◆ VOTRE OBJECTIF
Répondez aux questions suivantes à partir du texte sur le bilan carbone :
(a) Quels animaux le sac en plastique va-t-il tuer, selon le texte ?
(b) À quelle fréquence la seconde famille change-t-elle de voiture ?
(c) Quels véhicules échapperaient à l'interdiction des voitures de moins de vingt ans à Paris ?

◆ DOCUMENT
_ _ _ _
D’ailleurs la santé de ses habitants ne devrait-elle pas compter dans le bilan carbone d’un immeuble ? Ou les monceaux d’ordures, dont on ne sait d’ailleurs plus que faire, qu’ils produisent ? Par exemple, utiliser un sac en plastique qui va tuer des tortues pour ramasser la crotte organique d’un minuscule toutou castré, c’est bon pour le bilan carbone ?
Une famille qui utilise la même voiture depuis vingt ans n’a-t-elle pas un meilleur bilan carbone que celle qui change de voiture tous les deux ans, même si la dernière en date est hybride ? Faites le calcul en kilos de matière de bagnole économisés à l’échelle mondiale ! C’est simple, interdisez toutes les voitures de moins de vingt ans à Paris – sauf taxis, bus et ambulances – et la circulation devient fluide, surtout pour les banlieusards, les embouteillages disparaissent, la qualité de l’air s’en trouve grandement améliorée. Comme à Cuba !
_ _ _ _
(Enregistrements bruts)
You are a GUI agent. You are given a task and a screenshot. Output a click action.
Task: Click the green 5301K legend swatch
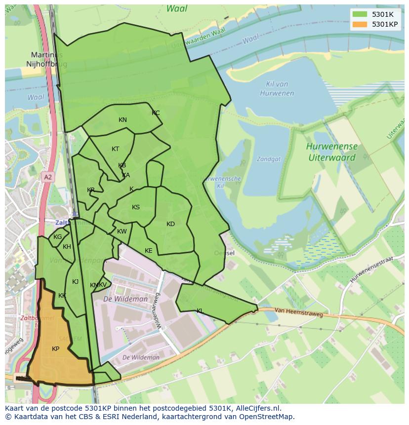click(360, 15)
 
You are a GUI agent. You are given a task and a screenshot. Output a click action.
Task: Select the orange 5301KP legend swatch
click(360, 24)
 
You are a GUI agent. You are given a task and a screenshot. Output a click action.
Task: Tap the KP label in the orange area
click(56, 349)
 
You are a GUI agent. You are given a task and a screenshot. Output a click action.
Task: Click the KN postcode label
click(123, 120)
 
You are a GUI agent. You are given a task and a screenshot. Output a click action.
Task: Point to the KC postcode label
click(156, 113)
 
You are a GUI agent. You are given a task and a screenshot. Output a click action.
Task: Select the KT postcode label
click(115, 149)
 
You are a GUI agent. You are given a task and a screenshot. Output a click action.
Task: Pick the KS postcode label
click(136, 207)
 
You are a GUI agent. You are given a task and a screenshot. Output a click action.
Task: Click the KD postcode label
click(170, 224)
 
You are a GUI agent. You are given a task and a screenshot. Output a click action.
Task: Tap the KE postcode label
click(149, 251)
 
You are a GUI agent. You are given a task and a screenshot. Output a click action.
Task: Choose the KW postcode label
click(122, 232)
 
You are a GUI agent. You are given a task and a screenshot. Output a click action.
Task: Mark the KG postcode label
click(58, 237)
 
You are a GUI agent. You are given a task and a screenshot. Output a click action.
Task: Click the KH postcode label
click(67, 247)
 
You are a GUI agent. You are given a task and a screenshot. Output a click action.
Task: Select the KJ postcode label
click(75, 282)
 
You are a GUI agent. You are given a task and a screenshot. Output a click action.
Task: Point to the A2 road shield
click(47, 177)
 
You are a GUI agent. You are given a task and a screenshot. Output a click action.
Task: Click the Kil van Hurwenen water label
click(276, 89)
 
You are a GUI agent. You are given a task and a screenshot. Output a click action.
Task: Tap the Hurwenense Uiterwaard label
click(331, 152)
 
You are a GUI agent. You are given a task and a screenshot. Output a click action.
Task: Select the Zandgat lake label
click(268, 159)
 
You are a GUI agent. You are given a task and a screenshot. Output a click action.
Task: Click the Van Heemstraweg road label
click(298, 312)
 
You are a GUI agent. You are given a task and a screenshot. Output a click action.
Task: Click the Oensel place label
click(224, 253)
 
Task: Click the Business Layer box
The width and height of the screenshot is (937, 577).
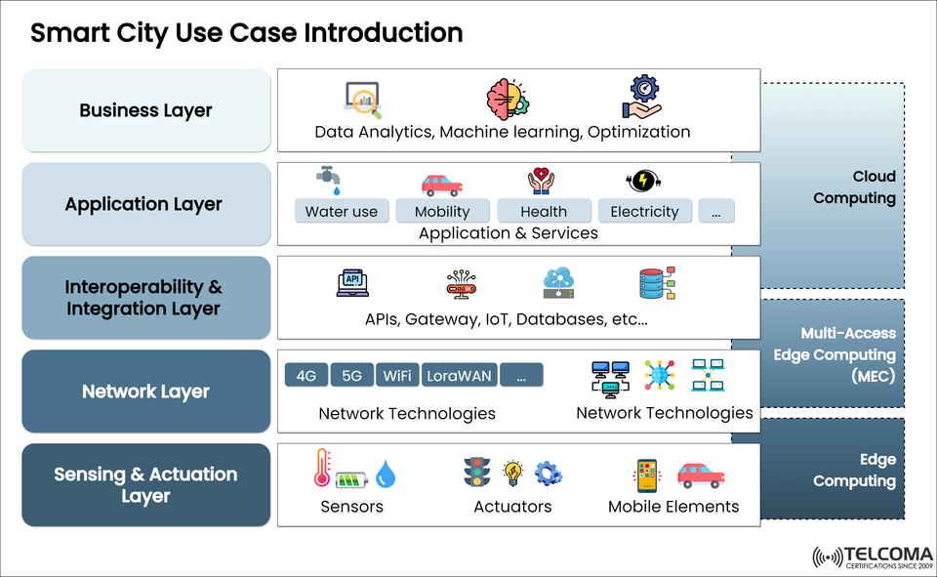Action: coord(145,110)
_ _ _ _
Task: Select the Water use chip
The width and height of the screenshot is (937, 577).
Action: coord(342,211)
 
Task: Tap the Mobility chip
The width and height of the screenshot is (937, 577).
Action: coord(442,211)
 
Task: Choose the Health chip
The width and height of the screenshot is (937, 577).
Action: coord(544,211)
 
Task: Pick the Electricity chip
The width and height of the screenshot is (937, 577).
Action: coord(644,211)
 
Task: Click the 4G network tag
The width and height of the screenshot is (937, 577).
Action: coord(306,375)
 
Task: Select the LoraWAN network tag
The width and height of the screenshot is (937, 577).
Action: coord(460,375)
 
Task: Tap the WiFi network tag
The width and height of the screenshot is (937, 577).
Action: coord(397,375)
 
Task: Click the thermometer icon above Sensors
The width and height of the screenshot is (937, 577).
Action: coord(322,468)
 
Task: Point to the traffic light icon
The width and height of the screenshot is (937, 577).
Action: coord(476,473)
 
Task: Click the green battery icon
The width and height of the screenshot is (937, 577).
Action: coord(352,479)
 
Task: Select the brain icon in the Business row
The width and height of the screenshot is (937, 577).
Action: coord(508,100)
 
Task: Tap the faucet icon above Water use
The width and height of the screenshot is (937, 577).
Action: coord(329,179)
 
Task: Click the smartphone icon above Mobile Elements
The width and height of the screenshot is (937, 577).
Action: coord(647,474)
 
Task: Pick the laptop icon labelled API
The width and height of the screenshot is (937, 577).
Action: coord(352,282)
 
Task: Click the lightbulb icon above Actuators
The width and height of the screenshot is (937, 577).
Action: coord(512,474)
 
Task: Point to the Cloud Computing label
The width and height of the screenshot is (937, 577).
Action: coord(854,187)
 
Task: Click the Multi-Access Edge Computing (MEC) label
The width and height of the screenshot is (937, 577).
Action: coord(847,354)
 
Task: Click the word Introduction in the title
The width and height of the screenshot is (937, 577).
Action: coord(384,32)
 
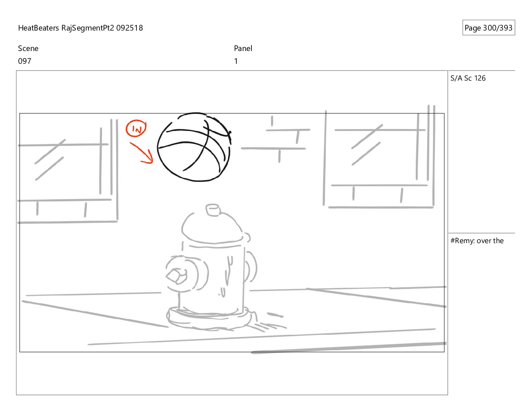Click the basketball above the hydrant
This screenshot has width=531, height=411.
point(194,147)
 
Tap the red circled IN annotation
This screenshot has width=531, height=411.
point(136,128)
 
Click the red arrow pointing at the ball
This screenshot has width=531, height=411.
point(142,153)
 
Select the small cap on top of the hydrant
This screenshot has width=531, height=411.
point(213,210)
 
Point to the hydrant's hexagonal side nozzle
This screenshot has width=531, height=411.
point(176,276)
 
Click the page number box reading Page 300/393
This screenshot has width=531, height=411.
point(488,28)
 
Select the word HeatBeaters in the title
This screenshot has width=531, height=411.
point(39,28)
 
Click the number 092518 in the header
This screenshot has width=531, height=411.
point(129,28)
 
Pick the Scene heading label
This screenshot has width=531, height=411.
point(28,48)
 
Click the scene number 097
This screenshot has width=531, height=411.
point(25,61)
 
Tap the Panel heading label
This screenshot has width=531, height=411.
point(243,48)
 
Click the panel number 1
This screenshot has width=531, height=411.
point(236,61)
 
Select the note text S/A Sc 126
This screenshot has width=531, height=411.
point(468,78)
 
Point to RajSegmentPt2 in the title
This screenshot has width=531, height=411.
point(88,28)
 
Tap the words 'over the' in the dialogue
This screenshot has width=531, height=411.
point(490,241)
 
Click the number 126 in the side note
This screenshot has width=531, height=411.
_ _ _ _
◆ LA SOLUTION
(a) Des tortues.
(b) Tous les deux ans.
(c) Les taxis, les bus et les ambulances.